Le différend sur l’accord de libre-échange entre Bahreïn et les Etats-Unis a pesé sur les travaux du 25èmesommet du CCG, boycotté par le prince héritier saoudien, Abdallah ben Abdelaziz. Le secrétaire général du CCG, Abderrahmane Al-Attiyah, qui a lu le communiqué final du sommet, a annoncé que « le sommet a pris acte de la signature d’accords de libre-échange et d’accords-cadre de coopération économique entre des Etats membres et d’autres pays (tiers) ». Aucune autre précision sur l’issue de ce différend n’a été donnée. Cependant, le sommet avait quand même décidé de charger les ministres des Finances et de l’Economie de définir des normes à tout accord économique qu’un des six pays membres du CCG pourrait conclure avec une partie tierce, comme l’a indiqué à l’AFP un ministre d’un pays membre.
D’après ce dernier, qui a assisté aux discussions sur le problème saoudo-bahreïni, « il a été convenu de reporter la question de la conclusion par des pays membres d’accords bilatéraux avec des pays tiers et de la soumettre ultérieurement aux ministres de l’Economie et des Finances ». Et la même source d’ajouter : « Les ministres sont appelés à définir des normes collectives pour toute négociation économique qu’un Etat membre pourrait mener, à un niveau bilatéral, avec des parties tierces ». L’accord, objet principal du différend entre les deux pays frères, a été conclu en septembre dernier entre le Bahreïn et les Etats-Unis. D’autres membres du CCG, notamment le Qatar, ont vite fait d’imiter le Bahreïn. Ce qui a fortement exaspéré l’Arabie saoudite qui a considéré l’accord en question comme une entrave à l’action collective du CCG et aux projets d’intégration économique du groupe. En plus,Bahreïn, qui est un petit pays par comparaison à l’Arabie saoudite, a presque toujours gravité dans l’orbite saoudienne. D’un autre côté, ce n’est un secret pour personne, l’Arabie saoudite a perdu beaucoup de son influence dans la région, depuis les attentats du 11 septembre 2001.
Visiblement conscient de cet état de fait, le Royaume avait annoncé, dimanche, avant l’ouverture du sommet, la réduction du niveau de sa représentation au sommet du Conseil de Coopération du Golfe (CCG). Abdallah Ben Abdelaziz, le prince héritier saoudien, considéré par les observateurs comme le vrai patron de l’Arabie saoudite, n’a pas assisté au sommet, il a confié la représentation du Royaume à son ministre de la Défense, le prince Sultan ben Abdelaziz.
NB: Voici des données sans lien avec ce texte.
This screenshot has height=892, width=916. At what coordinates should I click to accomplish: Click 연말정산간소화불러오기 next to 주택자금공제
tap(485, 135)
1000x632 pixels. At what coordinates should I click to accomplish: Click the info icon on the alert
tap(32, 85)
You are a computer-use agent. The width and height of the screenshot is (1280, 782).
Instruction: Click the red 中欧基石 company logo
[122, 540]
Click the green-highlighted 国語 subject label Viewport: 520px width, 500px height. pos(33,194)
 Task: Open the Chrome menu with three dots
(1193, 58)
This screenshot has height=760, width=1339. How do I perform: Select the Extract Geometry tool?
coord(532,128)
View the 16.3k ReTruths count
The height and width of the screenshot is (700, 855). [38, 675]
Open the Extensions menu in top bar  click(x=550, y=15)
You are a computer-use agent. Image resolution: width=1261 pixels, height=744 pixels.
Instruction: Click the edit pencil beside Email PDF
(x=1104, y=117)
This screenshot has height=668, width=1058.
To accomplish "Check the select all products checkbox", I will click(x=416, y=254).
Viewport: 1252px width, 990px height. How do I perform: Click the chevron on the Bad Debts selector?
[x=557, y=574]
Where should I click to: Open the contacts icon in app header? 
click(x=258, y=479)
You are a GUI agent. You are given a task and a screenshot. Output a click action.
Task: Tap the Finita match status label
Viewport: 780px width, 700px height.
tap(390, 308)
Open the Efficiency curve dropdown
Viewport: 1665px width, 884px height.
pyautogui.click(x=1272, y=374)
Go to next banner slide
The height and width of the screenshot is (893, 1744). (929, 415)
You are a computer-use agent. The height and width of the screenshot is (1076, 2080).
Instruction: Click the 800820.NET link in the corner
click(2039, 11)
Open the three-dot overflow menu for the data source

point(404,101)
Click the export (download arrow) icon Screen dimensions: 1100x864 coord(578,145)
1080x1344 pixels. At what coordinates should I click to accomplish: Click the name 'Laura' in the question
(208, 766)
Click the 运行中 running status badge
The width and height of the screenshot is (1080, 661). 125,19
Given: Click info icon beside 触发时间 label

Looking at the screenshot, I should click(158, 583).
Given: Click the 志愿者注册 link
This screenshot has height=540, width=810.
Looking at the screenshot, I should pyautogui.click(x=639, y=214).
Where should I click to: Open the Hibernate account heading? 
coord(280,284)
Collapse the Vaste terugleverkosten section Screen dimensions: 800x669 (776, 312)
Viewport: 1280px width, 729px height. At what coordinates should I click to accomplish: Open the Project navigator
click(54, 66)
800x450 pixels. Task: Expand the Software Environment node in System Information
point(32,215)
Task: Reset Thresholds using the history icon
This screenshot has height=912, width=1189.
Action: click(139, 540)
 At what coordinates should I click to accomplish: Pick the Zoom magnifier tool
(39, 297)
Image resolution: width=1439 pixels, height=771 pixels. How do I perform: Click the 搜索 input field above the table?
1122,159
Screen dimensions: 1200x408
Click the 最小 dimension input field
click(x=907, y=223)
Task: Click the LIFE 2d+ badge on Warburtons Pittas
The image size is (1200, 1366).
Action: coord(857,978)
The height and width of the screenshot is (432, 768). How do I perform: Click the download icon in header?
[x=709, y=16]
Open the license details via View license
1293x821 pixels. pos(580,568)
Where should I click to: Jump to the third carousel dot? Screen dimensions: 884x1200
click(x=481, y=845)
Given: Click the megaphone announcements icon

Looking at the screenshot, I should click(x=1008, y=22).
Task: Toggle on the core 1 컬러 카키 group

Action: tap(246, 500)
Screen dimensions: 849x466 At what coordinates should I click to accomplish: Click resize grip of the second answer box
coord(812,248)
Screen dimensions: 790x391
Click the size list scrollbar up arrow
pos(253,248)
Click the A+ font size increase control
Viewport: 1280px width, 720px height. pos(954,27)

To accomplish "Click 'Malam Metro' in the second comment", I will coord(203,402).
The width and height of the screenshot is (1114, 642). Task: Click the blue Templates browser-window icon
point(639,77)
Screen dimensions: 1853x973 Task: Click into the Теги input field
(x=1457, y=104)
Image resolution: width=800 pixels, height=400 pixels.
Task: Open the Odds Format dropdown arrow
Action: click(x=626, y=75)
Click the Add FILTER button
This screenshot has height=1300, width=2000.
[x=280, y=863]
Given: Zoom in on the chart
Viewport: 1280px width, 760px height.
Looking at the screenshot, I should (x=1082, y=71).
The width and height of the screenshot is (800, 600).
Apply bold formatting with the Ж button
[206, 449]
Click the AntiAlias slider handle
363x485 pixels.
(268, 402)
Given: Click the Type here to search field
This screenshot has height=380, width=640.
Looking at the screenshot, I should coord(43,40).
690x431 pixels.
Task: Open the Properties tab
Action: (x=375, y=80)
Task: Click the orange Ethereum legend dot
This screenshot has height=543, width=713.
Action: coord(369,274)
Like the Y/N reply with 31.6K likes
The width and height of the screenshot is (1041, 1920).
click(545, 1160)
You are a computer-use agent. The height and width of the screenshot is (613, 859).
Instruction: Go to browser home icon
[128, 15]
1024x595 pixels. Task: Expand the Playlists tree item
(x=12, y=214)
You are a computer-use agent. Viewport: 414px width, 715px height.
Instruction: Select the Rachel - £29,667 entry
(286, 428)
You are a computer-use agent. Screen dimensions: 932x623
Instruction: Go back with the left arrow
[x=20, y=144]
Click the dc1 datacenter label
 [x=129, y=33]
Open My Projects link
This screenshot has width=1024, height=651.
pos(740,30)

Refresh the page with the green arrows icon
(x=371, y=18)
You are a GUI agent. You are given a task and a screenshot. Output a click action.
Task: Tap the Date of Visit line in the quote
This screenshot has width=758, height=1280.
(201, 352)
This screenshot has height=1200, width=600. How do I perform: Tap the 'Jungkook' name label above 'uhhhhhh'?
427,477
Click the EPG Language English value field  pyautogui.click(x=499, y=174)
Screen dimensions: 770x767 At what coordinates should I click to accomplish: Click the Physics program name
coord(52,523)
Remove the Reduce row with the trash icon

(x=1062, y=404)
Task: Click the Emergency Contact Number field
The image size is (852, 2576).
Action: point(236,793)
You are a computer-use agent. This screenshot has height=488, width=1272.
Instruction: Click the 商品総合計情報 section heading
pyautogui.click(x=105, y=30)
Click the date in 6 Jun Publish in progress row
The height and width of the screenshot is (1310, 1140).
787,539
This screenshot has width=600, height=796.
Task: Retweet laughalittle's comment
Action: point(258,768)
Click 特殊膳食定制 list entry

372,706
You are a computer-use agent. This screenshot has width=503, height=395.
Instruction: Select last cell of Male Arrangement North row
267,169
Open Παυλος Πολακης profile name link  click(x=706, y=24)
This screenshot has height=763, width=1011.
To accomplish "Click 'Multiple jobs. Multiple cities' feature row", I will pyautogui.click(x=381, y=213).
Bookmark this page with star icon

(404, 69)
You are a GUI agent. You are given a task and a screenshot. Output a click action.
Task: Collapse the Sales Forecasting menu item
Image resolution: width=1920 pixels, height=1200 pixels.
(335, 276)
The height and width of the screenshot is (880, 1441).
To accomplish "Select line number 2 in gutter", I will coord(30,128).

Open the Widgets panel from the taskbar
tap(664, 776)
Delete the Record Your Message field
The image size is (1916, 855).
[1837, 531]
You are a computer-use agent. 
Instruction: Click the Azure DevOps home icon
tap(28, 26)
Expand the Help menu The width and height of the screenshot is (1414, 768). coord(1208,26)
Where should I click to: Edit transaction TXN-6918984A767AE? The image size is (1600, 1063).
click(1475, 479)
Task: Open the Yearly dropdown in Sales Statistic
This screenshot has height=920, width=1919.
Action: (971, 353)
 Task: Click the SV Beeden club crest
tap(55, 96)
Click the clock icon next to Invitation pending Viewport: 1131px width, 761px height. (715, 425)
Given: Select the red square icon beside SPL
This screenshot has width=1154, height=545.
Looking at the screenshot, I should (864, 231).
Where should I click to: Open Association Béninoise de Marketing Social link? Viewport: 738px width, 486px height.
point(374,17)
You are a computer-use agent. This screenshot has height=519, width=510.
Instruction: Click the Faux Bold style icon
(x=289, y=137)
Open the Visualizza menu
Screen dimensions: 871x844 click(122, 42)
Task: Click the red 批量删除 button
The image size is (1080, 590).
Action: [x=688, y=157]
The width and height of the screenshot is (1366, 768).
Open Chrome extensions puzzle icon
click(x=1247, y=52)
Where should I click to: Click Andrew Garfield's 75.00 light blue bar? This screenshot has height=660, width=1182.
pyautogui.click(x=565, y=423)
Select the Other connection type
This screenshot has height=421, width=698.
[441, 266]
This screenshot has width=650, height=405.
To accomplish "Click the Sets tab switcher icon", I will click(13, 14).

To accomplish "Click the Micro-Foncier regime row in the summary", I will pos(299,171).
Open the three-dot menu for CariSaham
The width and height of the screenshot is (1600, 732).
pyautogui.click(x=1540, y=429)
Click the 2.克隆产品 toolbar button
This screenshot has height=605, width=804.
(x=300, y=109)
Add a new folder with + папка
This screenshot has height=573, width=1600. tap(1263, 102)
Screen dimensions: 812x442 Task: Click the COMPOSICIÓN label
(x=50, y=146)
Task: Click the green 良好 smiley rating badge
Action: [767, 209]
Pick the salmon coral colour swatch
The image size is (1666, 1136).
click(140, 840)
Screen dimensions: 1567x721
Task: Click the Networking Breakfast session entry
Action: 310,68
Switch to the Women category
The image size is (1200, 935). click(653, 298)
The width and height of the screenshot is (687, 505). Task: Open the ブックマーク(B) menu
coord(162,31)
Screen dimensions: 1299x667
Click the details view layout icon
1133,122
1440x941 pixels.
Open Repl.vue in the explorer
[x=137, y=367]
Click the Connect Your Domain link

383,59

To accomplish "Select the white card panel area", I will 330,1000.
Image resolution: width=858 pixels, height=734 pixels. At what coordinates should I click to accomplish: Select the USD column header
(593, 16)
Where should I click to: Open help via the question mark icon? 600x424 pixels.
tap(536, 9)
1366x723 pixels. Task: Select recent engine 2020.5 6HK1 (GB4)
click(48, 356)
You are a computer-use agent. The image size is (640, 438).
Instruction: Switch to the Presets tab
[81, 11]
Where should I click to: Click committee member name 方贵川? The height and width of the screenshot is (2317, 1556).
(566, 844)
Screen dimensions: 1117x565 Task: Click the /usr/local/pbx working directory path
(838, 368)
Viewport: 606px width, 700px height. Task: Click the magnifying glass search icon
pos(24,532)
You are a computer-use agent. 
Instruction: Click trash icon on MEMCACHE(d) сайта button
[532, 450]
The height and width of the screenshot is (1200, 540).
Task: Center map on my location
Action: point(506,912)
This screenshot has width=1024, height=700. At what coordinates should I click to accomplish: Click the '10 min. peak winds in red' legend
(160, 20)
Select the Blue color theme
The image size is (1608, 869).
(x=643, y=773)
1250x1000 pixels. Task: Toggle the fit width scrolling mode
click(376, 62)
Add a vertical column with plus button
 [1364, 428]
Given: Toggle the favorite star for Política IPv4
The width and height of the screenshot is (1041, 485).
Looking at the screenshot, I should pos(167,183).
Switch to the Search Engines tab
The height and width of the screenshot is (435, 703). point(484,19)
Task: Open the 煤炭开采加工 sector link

Officiellement, aucune indication n’a été fournie sur les raisons de l’absence du prince Abdallah du sommet , mais tout le monde a été témoin de l’amertume manifestée par l’Arabie saoudite. Outre le différend entre les deux Royaumes, les discussions lors du sommet ont porté sur le marché commun du CCG, l’union monétaire et la présence massive des expatriés dans les six monarchies pétrolières membres. La présence massive des expatriés dans les monarchies du Golfe, qui comptent au total 35,8 millions d’habitants, est considérée comme une source d’inquiétude pour tous les pays du Golfe. Selon le ministre bahreïni de l’Information, « elle constitue un énorme danger pour la structure démographique (…) et l’identité arabe de la région ». Le sommet a également constitué une occasion pour les six monarchies du Golfe, qui ont lancé en janvier 2003 une union douanière (plus de deux décennies après la création du CCG, en 1981), pour faire le point sur leur projet d’intégration économique avec l’établissement annoncé pour 2005 d’une union monétaire, d’un marché commun en 2007 et d’une monnaie unique par la suite.
Et ce, quoique l’Arabie saoudite ait prévenu ses partenaires que l’union douanière lancée en 2003 n’aurait aucun intérêt, si l’un des membres du groupe régional accordait des exonérations douanières à des pays tiers sur une base bilatérale. Le sommet, qui a duré deux jours, a en outre reconduit M. Al-Attiyah (Qatar) à la tête du CCG pour un deuxième mandat de trois ans, à partir du 1er avril. Le prochain sommet annuel du CCG se tiendra aux Emirats arabes unis.